Pregnancy symptoms like nausea usually resolve within a few days of the loss. A normal menstrual cycle typically returns within four to six weeks, though the timeline varies.

Testing to Find a Cause

After a loss at 20 weeks, doctors will often recommend testing to identify why it happened. Placental examination is one of the most informative steps, since it can reveal signs of poor blood flow, infection, or inflammation. Genetic testing of the fetal tissue can identify chromosomal abnormalities that may have contributed. This testing uses techniques that can detect both large-scale chromosomal problems and smaller genetic variations.

Blood work for the mother may also be recommended, particularly to screen for clotting disorders like antiphospholipid syndrome, thyroid dysfunction, and other immune or hormonal conditions.

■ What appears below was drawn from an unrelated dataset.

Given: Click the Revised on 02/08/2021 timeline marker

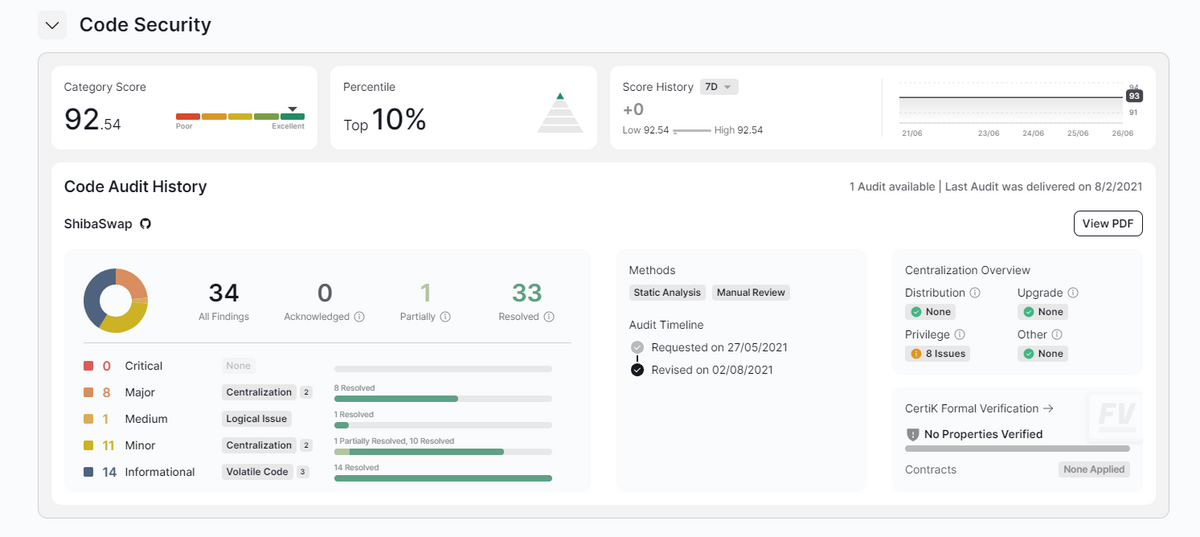Looking at the screenshot, I should pos(637,370).
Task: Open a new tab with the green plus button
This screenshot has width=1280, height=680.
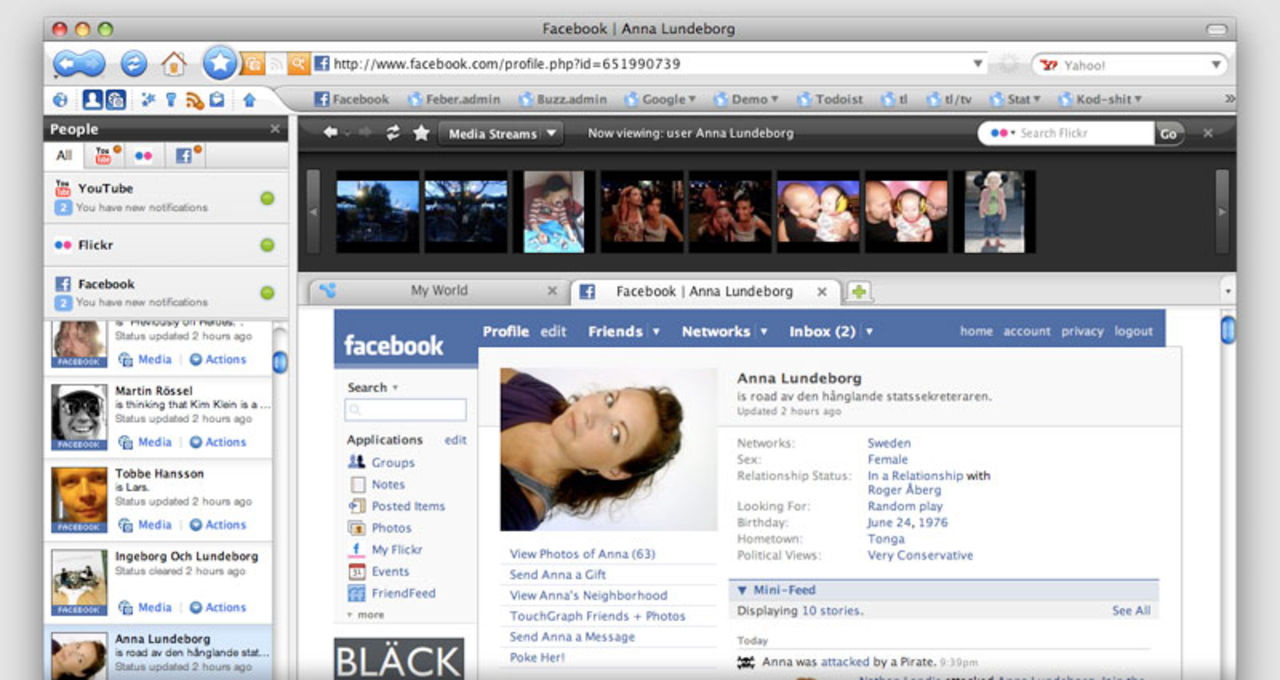Action: pyautogui.click(x=858, y=292)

Finding a cause doesn’t change what happened, but it can guide care in a future pregnancy. For example, someone diagnosed with antiphospholipid syndrome can be treated with blood thinners in subsequent pregnancies, and cervical insufficiency can be managed with a cervical stitch placed early in the next pregnancy.

It’s worth knowing that even with thorough testing, about half of second-trimester losses remain unexplained. An unexplained loss does not mean something was missed. It reflects the genuine limits of current diagnostic tools.

Legal Documentation at 20 Weeks

Because 20 weeks marks the threshold between miscarriage and stillbirth, a loss at this point triggers different legal and administrative requirements than an earlier loss. Most U.S. states require that a fetal death at 20 weeks or beyond (or at a birth weight of 350 grams or more) be formally reported to the state’s vital statistics office, typically within five to eight days. In many states, this means a fetal death certificate will be issued.

This can feel jarring if you weren’t expecting it, but it also means the loss is formally acknowledged in a way that earlier miscarriages are not. Some parents find this documentation meaningful. Others find the paperwork painful during an already difficult time. Hospital staff or a social worker can typically walk you through what’s required in your state and handle much of the process for you.